- **Excerpt to read**
- - - - - - -

Tom and Jerry Blast Off to Mars!
Detailed parental analysis
Tom and Jerry: Blast Off to Mars is a lively and comedic animated film, steeped in a light and whimsical atmosphere inherited from classic cartoons. The plot propels the famous cat-and-mouse duo into a space adventure where they become caught up in a conflict between Martians and Earth's inhabitants. The film is aimed primarily at young children, with visual humour and unbridled energy that faithfully extend the spirit of the original shorts.
Violence
Physical violence is the film's comedic engine, omnipresent from start to finish in the form of slapstick: falls, explosions, impacts, ejections and all manner of catastrophes succeed one another at a brisk pace. Characters sustain spectacular damage from which they recover instantly, in keeping with cartoon logic. Added to this are more pronounced elements: Martians who disintegrate humans by reducing them to dust, a threat of plummeting into a lava pit, and a giant robot that sucks people up with a vacuum cleaner. These sequences remain in a fantastical register with no real consequences, but their accumulation and intensity may surprise younger or more sensitive children. It is worth reminding the child that this cartoon violence is a genre convention, bearing no relation to reality.
Underlying Values
The film carries two structural messages that merit discussion. On one hand, it shows that setting aside rivalries to cooperate allows one to accomplish what could not be done alone, which Tom and Jerry illustrate concretely. On the other, it slips in a critique of blind idol worship, suggesting that no being deserves to be sanctified. These ideas are not developed with depth, but they offer good starting points for conversation. However, the film displays an internal tension: it criticises violence and aggression in words, whilst making it the primary comedic device of every scene, which muddies the moral message.

- - - - - - -

(Data lines)
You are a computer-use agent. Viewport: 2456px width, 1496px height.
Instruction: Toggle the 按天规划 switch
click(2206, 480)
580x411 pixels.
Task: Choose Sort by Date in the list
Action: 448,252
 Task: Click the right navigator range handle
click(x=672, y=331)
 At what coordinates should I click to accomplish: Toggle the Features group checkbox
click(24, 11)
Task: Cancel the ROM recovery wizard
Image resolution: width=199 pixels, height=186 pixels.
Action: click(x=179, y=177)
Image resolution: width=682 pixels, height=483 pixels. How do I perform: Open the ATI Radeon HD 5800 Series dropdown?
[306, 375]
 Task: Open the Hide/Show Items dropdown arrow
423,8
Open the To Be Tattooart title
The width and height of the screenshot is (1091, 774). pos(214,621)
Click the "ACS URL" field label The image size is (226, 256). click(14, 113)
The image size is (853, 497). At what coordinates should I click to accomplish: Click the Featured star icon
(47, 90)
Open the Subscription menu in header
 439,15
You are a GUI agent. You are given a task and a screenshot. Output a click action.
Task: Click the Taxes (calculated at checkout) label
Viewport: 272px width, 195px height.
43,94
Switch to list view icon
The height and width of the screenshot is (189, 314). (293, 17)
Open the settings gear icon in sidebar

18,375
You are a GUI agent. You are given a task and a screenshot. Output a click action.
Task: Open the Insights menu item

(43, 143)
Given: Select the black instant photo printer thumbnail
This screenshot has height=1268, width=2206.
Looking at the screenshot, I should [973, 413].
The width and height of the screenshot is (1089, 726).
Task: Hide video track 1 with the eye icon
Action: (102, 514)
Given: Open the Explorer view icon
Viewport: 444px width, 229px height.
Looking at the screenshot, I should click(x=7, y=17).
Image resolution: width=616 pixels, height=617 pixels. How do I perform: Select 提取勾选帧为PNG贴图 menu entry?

- - - - - - -

- **Instructions**
A. In the parental review, what does the giant robot use to suck people up?
B. Copy the passage of the parental review between "Tom and Jerry Blast" and "the original shorts.", inclusive.

- **Expected outputs**
A. A vacuum cleaner.

B.
Tom and Jerry Blast Off to Mars!
Detailed parental analysis
Tom and Jerry: Blast Off to Mars is a lively and comedic animated film, steeped in a light and whimsical atmosphere inherited from classic cartoons. The plot propels the famous cat-and-mouse duo into a space adventure where they become caught up in a conflict between Martians and Earth's inhabitants. The film is aimed primarily at young children, with visual humour and unbridled energy that faithfully extend the spirit of the original shorts.